Speaking of that film, its mockery might have already turned off many of Phoenix's peers in the Academy. Honestly, I didn't think he would be nominated anyway, because of I'm Still Here alone. Perhaps he expected as much, as well. But now there's so much Oscar buzz surrounding his acting in the new Paul Thomas Anderson movie that he's having to stress the fact that he does not care and does not want a little gold man.
So, should we just let him do his thing, and keep doing it well, but not honor it? The Olympics doesn't award medals to an obviously deserving athlete if that person's country boycotts the event. We don't keep recounting election results in an effort to award a man the U.S. presidency if he's already conceded. Okay, neither is a very good comparison. With the Oscars, it's a matter of honoring the best, even if they've died or don't care or otherwise might not show up to graciously receive the prize.

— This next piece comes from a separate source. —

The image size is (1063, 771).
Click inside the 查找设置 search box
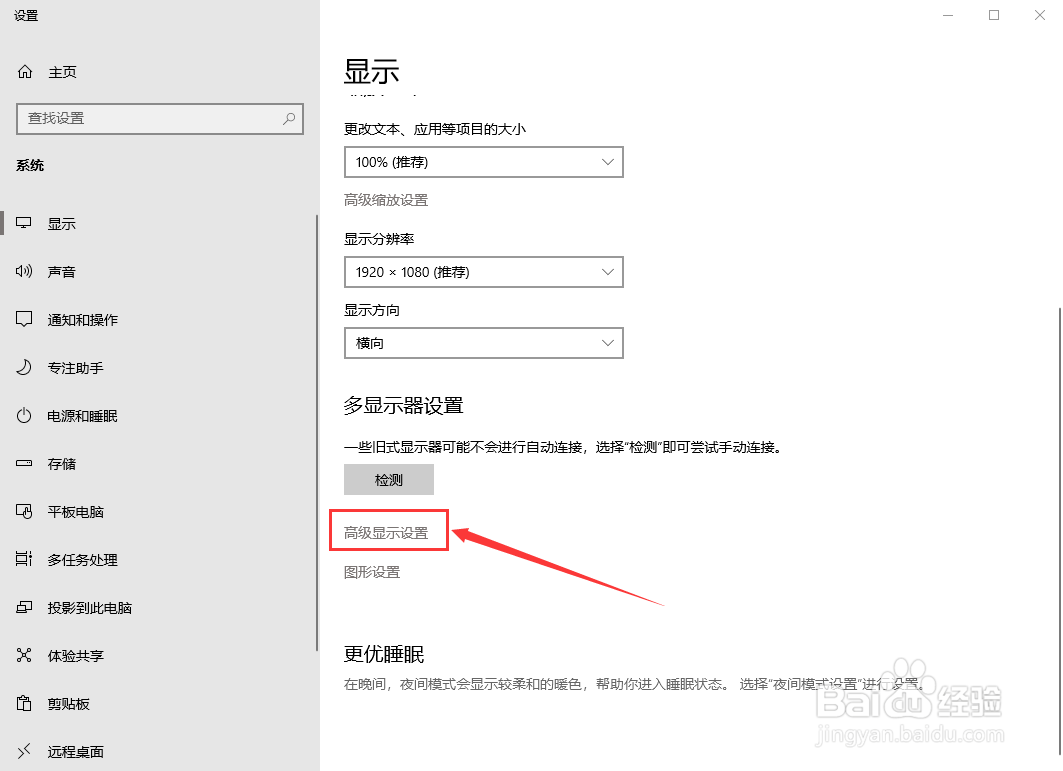pyautogui.click(x=159, y=118)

That's a tweet I got yesterday, and it has inspired this discussion. Is it as much, if not more, for us than them? Is it about celebrating the actor rather than giving him a gift? It's not a question that arose with Phoenix's actions or statements. Woody Allen has never shown up to collect an Oscar and even refused membership to the Academy (he had to pay them to stop asking), yet they still kept on nominating him, and he won another for screenwriting this year.
Other famous snubbers include Katherine Hepburn, who didn't care for the Academy Awards and didn't pick up any of her four statues, George C. Scott, who called it a "two-hour meat parade" (obviously he's never sat through an entire telecast if he thinks they're so short), Marlon Brando, who made a memorable moment out of refusing his second win, and screenwriter Dudley Nichols (The Informer), who refused as part of a boycott by the striking Writer's Guild of America.
So, J.P., while you might not appear at the Dolby Theatre come February 24, there is a possibilty you'll "get" an Oscar anyway. Too bad, I guess. Maybe you can start acting badly on purpose from now on to keep the accolades away?
Should filmmakers and performers be honored with awards they don't want?